MNRE recently issued a notification to create an “Approved List of Models and Manufacturers” of PV cells and modules in India. The notification states that all solar projects set up under any form of government scheme or programme would be required to procure cells and modules from the approved list. It would be effective from April 2020 onwards and approvals would be valid for only two years with renewal subject to demonstration of satisfactory performance of the respective products.

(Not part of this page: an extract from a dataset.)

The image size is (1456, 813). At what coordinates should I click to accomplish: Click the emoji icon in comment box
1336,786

- Detailed implementation guidelines are still awaited but the process outlined so far seems excessive and unworkable;
- The relatively simple set of quality standards introduced in August 2017 are yet to become fully effective due to lack of procedural clarity, inadequate testing facilities and high cost;
- It is hard to see how the notification would achieve its stated objectives of improving product reliability and energy security in the country;
The notification would affect almost the entire solar industry in India as it covers all schemes and programmes implemented by any central or state government agency or public sector entity. Recent tenders issued by SECI have already incorporated a condition asking bidders to ensure compliance with the new notification. To get on the approved list, the manufacturers would first need to get required BIS certification for each model of cells and/ or modules proposed to be used in India. The second step would entail a prescribed application to MNRE, followed by physical inspection and audit of the concerned manufacturing facility(ies) to ensure sufficient manufacturing capacity and expertise. The manufacturers would be required to provide extensive information to MNRE on a monthly basis covering purchase of raw materials, production and sale of goods as well as supporting bank statements and compliance certificates. The approved models and manufacturing facilities would be further subjected to random quality testing and site inspection respectively to ensure compliance.

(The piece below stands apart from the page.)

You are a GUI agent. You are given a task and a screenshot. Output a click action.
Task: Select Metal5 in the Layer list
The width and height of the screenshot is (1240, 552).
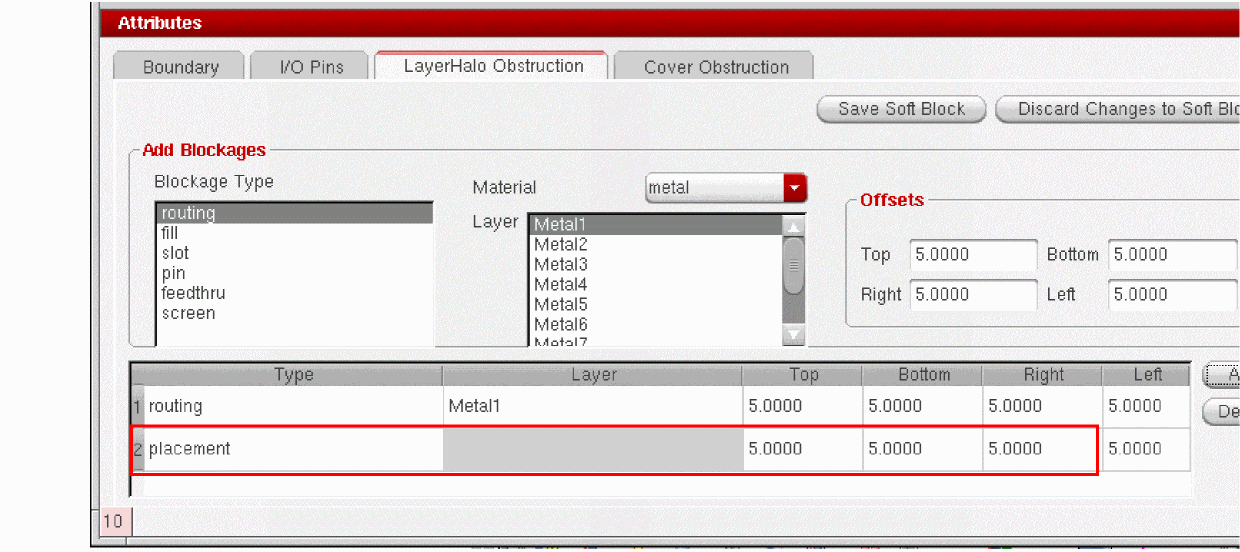(560, 304)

The scope of the notification and proposed procedures seem overbearing to say the least. We shudder to imagine implementation nightmares and consequent effect on the supply chain. The relatively simple set of quality standards introduced in August 2017 have caused widespread chaos in the industry due to lack of procedural clarity, inadequate testing facilities and high cost. After some five extensions, the standards are yet to become fully effective.
The notification, a bewildering exercise in scope and methodology, raises serious concerns. We doubt if MNRE or any other public sector entity has the capacity to complete physical and financial audits of manufacturers worldwide. Will the companies even be willing to provide all the necessary information? Equally importantly, it is hard to see how the notification would address concerns around “product reliability” and “larger energy security” in the country. If anything, it seems like a convoluted exercise in protecting domestic manufacturing.